Data drawn from a collection
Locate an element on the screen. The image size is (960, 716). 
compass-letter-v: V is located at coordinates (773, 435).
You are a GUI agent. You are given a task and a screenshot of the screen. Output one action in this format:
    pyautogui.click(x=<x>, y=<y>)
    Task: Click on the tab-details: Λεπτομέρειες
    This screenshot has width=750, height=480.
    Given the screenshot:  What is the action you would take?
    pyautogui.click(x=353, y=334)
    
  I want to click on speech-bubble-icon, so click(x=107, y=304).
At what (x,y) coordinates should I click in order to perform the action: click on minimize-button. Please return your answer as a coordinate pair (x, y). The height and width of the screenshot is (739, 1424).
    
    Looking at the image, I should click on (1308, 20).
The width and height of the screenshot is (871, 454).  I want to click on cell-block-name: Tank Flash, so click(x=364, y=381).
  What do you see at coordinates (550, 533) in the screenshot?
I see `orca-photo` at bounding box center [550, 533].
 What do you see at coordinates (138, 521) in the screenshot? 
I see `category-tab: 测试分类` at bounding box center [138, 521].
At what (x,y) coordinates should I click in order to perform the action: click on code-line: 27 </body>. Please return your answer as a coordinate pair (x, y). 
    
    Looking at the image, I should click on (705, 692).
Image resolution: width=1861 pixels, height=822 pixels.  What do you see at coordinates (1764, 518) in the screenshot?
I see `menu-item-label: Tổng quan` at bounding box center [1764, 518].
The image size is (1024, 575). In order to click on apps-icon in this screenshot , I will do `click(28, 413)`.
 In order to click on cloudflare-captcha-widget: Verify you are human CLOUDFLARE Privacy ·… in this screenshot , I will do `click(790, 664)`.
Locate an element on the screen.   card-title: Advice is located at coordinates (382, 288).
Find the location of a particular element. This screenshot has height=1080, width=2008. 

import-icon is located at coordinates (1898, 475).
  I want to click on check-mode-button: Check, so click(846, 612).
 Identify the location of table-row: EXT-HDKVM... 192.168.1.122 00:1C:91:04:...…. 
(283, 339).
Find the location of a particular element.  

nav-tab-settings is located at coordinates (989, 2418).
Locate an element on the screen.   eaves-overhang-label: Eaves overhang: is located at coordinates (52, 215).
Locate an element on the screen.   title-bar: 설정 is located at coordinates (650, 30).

** WORK INSTRUCTION **
Give the lines between the one holding "In order to click on cloudflare-captcha-widget: Verify" and the one holding "coordinates (382, 288).", inclusive, as a numbered list, leaving out any blank lines.

** SOLUTION FOR THIS EXERCISE **
1.  In order to click on cloudflare-captcha-widget: Verify you are human CLOUDFLARE Privacy ·… in this screenshot , I will do `click(790, 664)`.
2. Locate an element on the screen.   card-title: Advice is located at coordinates (382, 288).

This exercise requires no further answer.